* **Exercise description**
How many lines in the records below contain the word "Instruction"? Reply with the number alone.

* **Raw data**
* begin *

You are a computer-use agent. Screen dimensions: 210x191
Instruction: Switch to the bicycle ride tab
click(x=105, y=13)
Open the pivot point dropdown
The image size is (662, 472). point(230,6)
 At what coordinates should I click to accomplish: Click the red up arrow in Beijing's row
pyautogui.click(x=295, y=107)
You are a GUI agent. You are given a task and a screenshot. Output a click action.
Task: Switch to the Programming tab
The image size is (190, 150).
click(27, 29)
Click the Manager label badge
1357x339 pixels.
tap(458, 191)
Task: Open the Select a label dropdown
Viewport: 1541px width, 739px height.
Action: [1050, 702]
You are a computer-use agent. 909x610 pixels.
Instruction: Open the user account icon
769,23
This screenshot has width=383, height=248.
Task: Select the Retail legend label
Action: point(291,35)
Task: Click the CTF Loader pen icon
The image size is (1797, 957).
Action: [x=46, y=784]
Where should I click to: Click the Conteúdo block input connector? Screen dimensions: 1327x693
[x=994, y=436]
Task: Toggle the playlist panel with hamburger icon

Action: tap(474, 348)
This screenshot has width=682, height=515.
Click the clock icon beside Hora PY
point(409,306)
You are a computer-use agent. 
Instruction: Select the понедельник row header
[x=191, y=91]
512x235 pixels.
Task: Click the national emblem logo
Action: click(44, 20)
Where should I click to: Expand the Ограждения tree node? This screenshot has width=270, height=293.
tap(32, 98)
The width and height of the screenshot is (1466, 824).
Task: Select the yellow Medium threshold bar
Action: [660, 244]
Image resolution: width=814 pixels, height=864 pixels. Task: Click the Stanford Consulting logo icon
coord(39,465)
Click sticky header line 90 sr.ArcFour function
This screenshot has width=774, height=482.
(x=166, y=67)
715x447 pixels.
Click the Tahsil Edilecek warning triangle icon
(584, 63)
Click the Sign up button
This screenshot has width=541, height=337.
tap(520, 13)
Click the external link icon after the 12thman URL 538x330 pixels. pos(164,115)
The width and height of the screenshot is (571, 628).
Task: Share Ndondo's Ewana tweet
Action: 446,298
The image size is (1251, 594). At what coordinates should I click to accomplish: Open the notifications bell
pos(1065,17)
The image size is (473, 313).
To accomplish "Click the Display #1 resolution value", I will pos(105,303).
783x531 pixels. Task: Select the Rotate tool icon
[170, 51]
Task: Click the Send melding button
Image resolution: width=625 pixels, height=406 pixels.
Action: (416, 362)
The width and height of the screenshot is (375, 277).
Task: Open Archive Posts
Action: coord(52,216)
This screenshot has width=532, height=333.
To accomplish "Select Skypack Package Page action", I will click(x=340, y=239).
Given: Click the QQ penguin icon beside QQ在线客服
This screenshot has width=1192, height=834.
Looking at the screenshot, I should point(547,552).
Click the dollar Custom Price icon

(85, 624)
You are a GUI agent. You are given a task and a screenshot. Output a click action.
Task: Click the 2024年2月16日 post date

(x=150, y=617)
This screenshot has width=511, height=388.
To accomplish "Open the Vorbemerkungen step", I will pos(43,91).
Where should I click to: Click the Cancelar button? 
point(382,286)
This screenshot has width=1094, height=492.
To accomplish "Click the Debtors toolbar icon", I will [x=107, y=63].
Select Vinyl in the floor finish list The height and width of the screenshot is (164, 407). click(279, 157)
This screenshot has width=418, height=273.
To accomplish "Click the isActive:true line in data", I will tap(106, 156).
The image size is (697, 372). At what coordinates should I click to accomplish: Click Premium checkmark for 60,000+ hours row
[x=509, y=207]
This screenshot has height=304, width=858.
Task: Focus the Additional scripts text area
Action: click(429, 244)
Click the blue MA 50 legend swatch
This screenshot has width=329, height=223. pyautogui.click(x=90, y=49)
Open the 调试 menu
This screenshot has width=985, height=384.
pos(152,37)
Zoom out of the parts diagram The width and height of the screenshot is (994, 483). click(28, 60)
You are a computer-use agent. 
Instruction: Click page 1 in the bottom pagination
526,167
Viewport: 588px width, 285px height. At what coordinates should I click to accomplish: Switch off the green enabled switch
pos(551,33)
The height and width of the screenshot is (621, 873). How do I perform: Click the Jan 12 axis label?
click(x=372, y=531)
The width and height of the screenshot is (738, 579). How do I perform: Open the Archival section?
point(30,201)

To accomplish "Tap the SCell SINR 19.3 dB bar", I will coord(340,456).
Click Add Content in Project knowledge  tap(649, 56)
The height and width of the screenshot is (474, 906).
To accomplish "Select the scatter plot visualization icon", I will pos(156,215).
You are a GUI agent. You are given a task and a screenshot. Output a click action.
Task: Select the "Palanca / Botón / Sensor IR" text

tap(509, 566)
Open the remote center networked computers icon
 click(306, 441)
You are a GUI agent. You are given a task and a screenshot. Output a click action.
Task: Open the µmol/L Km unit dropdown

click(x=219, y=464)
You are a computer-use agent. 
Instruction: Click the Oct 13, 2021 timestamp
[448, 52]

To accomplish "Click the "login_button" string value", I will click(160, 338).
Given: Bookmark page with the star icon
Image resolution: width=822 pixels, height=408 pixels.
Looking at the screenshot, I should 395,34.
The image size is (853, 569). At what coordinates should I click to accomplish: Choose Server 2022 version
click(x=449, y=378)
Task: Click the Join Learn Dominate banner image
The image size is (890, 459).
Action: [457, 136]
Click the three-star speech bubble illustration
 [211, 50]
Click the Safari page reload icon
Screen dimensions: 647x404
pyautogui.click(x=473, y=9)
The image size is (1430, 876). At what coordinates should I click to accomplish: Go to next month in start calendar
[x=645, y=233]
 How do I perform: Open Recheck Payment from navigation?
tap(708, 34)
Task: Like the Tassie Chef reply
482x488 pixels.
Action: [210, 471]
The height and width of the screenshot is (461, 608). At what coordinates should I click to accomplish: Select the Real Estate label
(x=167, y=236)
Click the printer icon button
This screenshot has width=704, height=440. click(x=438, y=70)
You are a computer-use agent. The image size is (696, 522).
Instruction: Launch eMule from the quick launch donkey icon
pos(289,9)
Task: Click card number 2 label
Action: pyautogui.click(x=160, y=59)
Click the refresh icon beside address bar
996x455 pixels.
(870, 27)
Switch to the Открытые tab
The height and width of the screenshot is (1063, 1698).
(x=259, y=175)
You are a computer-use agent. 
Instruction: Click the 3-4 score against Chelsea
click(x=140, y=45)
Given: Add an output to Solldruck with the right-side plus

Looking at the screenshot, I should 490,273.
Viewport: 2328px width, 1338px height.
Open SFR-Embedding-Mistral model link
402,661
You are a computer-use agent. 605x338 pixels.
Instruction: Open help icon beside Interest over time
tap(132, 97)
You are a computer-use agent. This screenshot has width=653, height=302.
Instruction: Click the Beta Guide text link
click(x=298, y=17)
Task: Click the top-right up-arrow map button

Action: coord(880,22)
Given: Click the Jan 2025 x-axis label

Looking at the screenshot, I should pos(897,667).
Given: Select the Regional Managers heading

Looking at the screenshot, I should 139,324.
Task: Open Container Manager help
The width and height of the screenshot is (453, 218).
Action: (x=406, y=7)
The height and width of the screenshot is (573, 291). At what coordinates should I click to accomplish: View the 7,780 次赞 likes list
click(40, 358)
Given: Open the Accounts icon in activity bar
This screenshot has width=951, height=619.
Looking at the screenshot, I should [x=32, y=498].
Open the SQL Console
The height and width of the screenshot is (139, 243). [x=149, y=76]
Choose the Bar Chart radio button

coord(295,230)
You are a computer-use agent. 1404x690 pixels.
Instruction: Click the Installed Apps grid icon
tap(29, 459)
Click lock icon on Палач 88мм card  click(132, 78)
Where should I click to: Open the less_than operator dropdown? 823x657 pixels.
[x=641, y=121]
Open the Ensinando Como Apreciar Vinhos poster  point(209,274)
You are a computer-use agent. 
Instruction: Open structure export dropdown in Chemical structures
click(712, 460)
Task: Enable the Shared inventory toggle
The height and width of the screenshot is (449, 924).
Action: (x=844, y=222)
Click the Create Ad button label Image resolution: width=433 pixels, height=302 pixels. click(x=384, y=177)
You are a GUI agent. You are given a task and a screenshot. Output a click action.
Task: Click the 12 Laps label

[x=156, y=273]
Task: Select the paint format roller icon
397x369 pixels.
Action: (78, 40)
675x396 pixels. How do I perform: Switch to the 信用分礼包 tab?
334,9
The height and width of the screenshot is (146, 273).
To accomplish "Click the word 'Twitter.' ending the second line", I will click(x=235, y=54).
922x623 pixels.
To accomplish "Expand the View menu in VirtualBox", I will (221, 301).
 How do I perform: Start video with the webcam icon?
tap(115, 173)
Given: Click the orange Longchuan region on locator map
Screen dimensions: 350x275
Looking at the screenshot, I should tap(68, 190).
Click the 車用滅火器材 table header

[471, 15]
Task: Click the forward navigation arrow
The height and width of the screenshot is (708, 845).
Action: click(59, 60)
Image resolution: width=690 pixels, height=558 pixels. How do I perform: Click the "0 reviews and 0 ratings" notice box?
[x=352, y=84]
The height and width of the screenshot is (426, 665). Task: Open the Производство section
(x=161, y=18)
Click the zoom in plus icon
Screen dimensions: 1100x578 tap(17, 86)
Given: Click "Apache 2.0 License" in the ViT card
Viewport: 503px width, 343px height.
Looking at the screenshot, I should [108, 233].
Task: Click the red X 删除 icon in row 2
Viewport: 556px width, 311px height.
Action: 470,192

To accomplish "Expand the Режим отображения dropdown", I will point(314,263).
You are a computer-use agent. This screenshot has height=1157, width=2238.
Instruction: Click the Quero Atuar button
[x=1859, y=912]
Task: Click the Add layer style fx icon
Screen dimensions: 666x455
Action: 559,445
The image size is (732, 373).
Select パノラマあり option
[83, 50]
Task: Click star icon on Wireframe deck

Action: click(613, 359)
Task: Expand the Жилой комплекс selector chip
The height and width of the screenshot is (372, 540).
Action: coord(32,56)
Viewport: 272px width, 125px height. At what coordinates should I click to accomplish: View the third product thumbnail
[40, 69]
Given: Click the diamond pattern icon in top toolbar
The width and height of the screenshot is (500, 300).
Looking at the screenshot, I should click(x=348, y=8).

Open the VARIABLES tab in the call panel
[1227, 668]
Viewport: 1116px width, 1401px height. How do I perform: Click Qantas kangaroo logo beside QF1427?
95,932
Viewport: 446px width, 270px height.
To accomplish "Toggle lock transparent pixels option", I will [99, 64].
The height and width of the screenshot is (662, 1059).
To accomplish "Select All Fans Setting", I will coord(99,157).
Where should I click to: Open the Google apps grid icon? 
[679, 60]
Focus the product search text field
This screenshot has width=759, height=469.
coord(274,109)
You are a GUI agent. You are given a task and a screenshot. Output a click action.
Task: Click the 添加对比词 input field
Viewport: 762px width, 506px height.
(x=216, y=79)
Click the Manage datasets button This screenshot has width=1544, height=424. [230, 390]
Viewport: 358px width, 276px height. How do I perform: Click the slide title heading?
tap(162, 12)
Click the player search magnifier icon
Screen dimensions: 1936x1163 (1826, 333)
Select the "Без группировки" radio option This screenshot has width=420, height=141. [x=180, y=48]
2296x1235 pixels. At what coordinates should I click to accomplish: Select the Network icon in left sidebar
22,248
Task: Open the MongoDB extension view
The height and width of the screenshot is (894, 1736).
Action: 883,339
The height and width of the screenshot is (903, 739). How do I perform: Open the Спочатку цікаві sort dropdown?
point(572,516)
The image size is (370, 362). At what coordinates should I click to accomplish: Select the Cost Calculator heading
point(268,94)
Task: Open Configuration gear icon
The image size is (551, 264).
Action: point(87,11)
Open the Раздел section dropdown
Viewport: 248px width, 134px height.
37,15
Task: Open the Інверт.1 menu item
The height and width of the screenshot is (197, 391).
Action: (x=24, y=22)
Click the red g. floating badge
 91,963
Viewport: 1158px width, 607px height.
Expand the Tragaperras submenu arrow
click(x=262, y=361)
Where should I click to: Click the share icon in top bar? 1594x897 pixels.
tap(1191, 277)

* end *

* **Solved exercise**
12